* Work to be completed *
Print the whole listing below exactly, skipping every picture.

*** Records ***

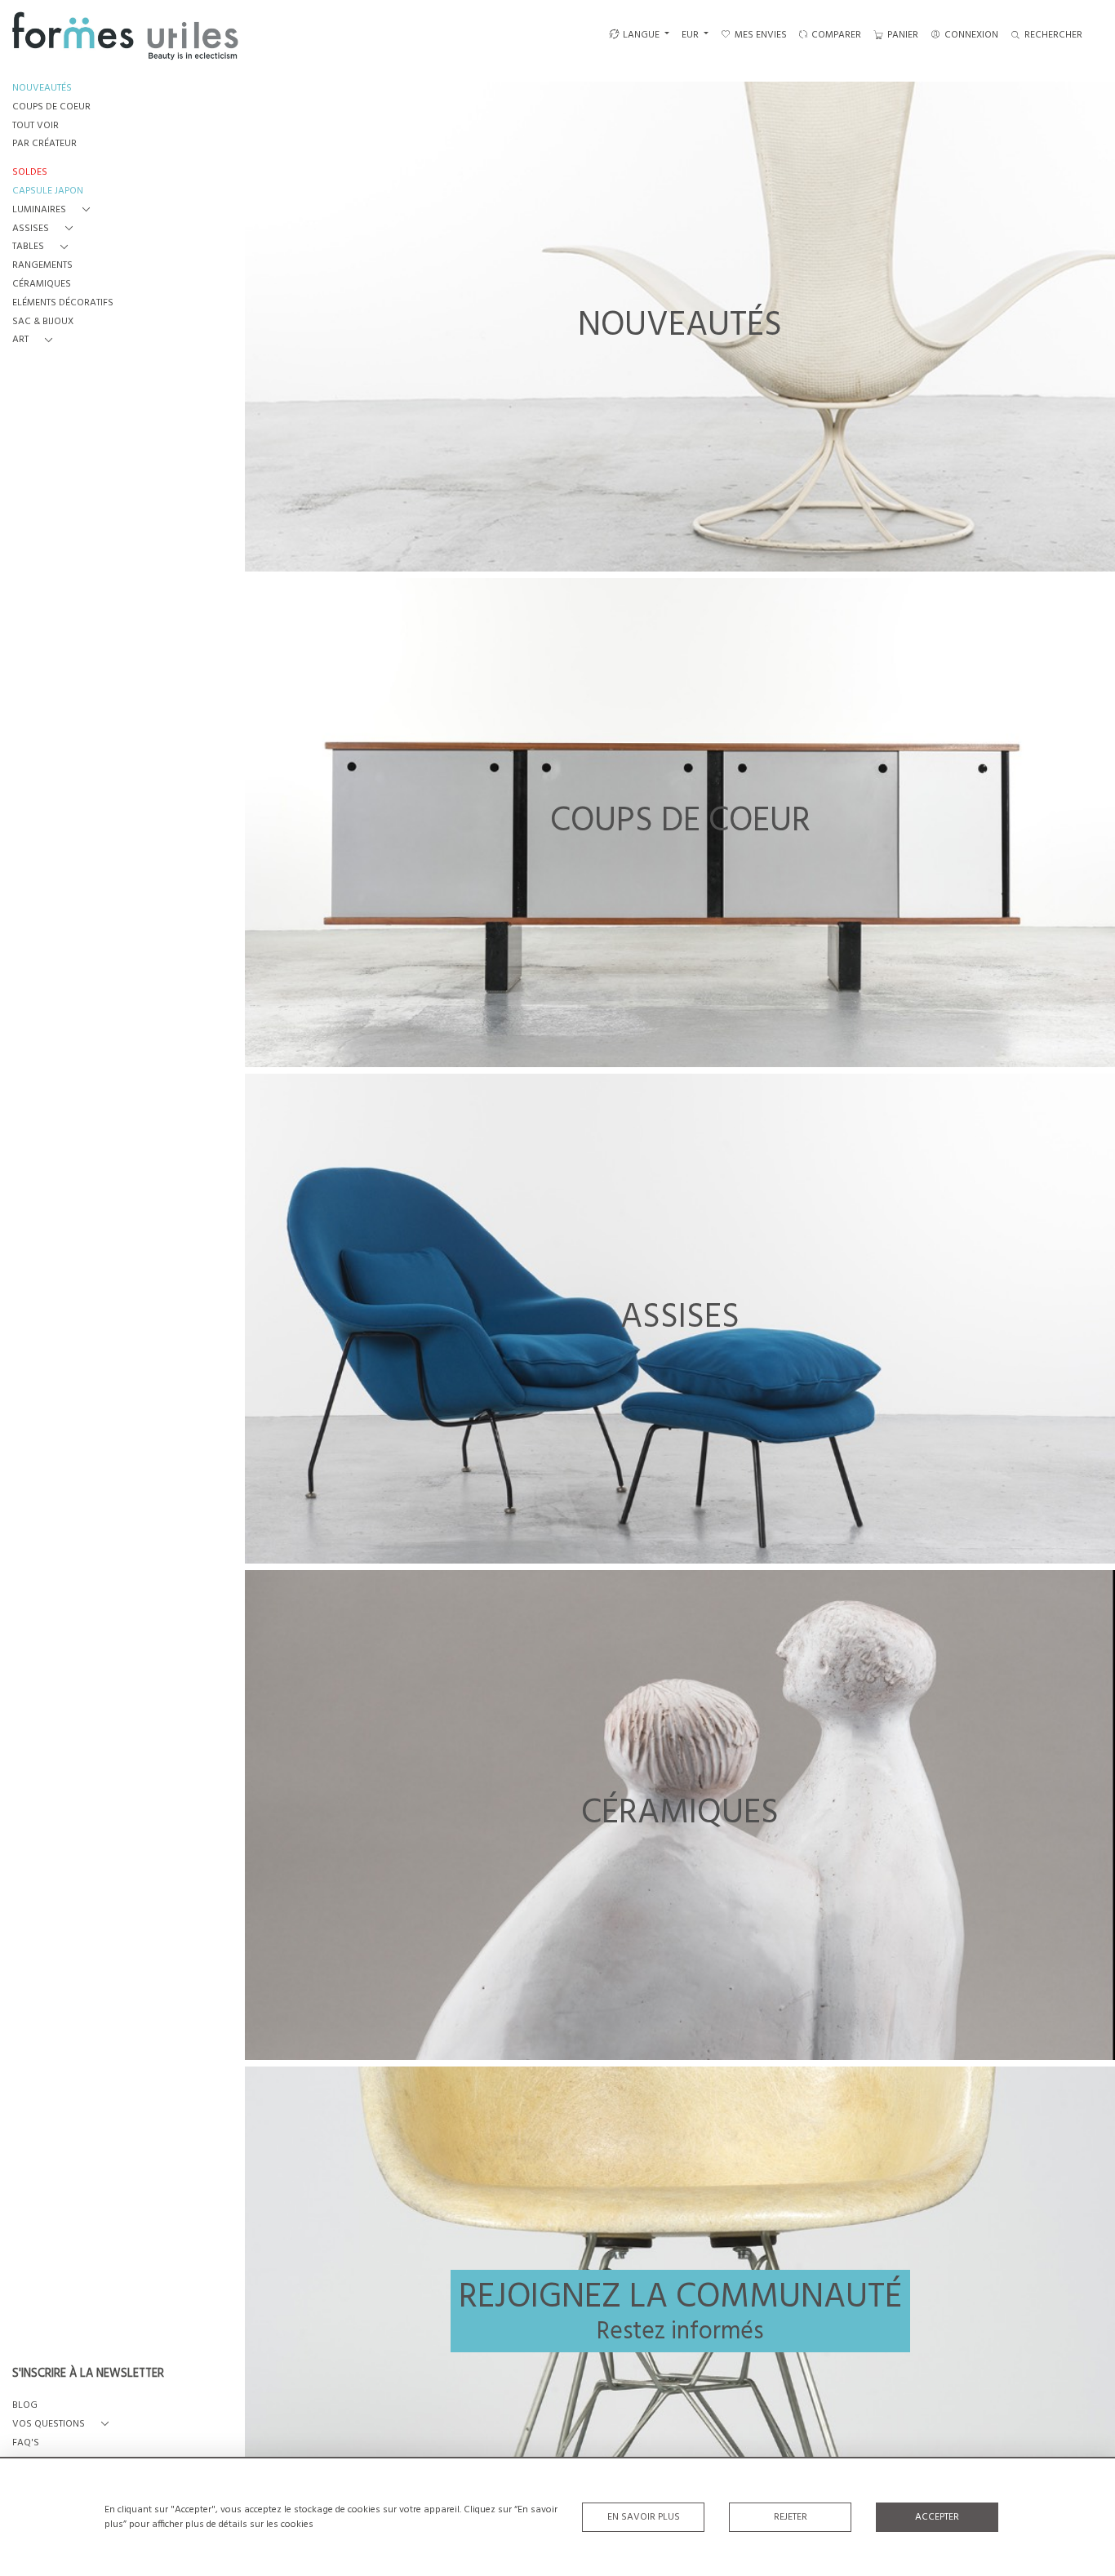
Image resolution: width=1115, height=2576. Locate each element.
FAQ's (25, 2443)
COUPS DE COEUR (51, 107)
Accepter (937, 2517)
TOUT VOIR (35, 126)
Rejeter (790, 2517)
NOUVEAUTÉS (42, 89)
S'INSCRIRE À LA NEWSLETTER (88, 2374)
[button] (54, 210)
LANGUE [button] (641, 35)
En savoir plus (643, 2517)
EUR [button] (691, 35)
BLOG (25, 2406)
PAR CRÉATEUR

*** End of Records ***

* Output below *
Image resolution: width=1115, height=2576. Locate each element.
FAQ's (25, 2443)
COUPS DE COEUR (51, 107)
Accepter (937, 2517)
TOUT VOIR (35, 126)
Rejeter (790, 2517)
NOUVEAUTÉS (42, 89)
S'INSCRIRE À LA NEWSLETTER (88, 2374)
[button] (54, 210)
LANGUE [button] (641, 35)
En savoir plus (643, 2517)
EUR [button] (691, 35)
BLOG (25, 2406)
PAR CRÉATEUR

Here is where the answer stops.